A résumé is a self-promotional document that presents you in the best possible light, for the purpose of getting invited to a job interview. It’s not an official personnel document. It’s not a job application. It’s not a “career obituary”! And it’s not a confessional.
Q & A
What should the résumé content be about?
A résumé should be about YOU! You show who you are by way of your past job positions, education history, relevant skills and abilities, and hobbies/interests…IF it shows the best YOU! If not…you leave it out.
What must be on a résumé?
Your contact information. Be clear to include your email address. Do NOT include a website IF it is not job-oriented. (Do know that serious candidates will be searched thoroughly online). Delete anything on internet you may not want a boss to view.
What is important–what experience may identify you as an exceptional hire?
If you have no good work history pertaining to the position you are applying for, then go out and get it! Volunteer your services in that area immediately. A few months of experience in a job which satisfies your current supervisor may suffice for “experience”. If you come to your résumé as qualified…make sure you are not OVERLY qualified!

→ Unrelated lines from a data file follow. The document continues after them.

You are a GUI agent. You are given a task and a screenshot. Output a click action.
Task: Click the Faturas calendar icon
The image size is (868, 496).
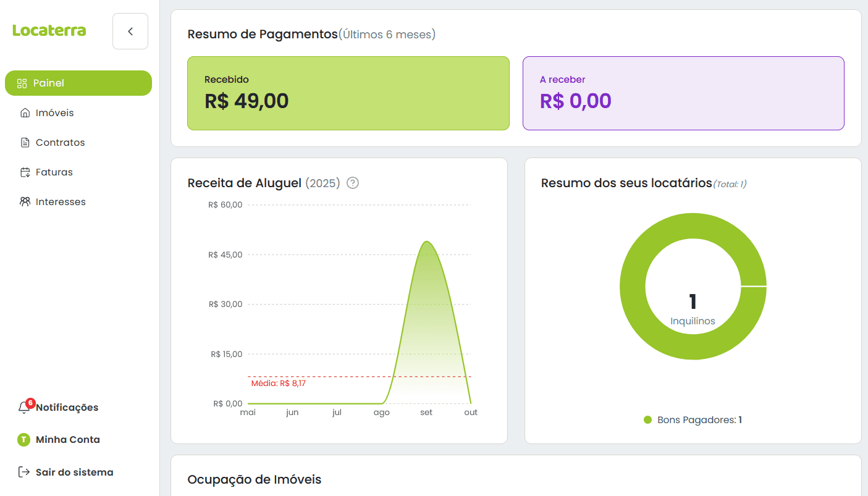point(25,172)
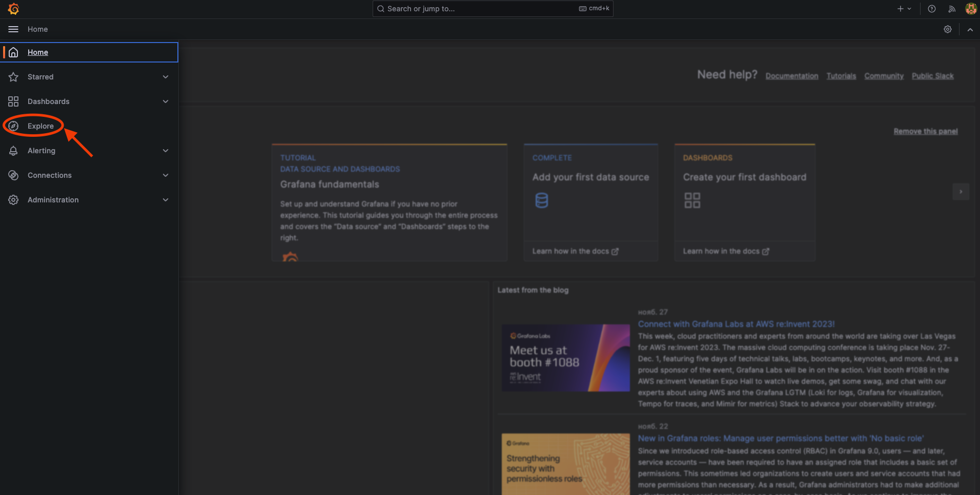Click the Explore compass icon

tap(13, 126)
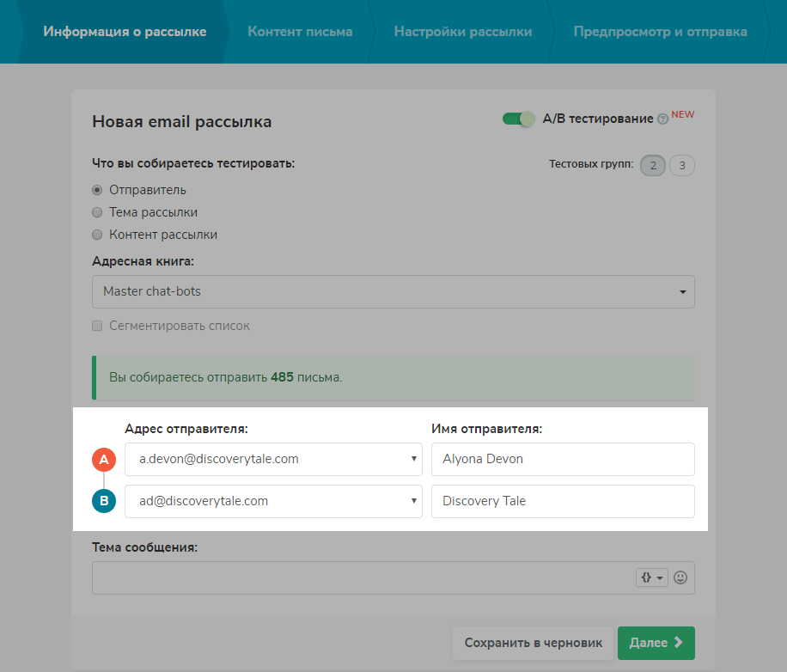This screenshot has width=787, height=672.
Task: Enable the Сегментировать список checkbox
Action: (98, 326)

How to list jobs held only during summer or holiday employment?
Many students hold part-time seasonal employment. On résumé, simply list jobs–as such, include time references as “Winter 2015” or “Summer 2010.”
What if you are still in school? Or have yet to earn degree or receive credentials?
Write: Eligible for U.S. credentials; Studies in Instructional Design in progress; Graduation intended June 2017; or Degree expected December 2017
What if you got your degree from a different country?
You can say “Equivalent to U.S. Bachelor’s Degree in Economics-St. Kitts, WI.”
Have you any space of more than a month between work experience?
Possibility: Write what you were doing in the meantime. Try NOT to leave a space. You may write 2013-15 Full-time parent; 2012-14 Maternity leave and family management; Travel and study; Full-time student; or Parenting and community service
Have you many brief positions? Perhaps they are in varied industries even?
To not look uncertain and indifferent to any position, put several of the job experiences together. For example: 2011-2013 Secretary/Receptionist; Jones Bakery, Micro Corp., Carter Jewelers & 2007-2010 Waiter/Busboy; Fine’s Restaurant, Burger Queen, Cup O’ Coffee
How to best showcase your actual work ability?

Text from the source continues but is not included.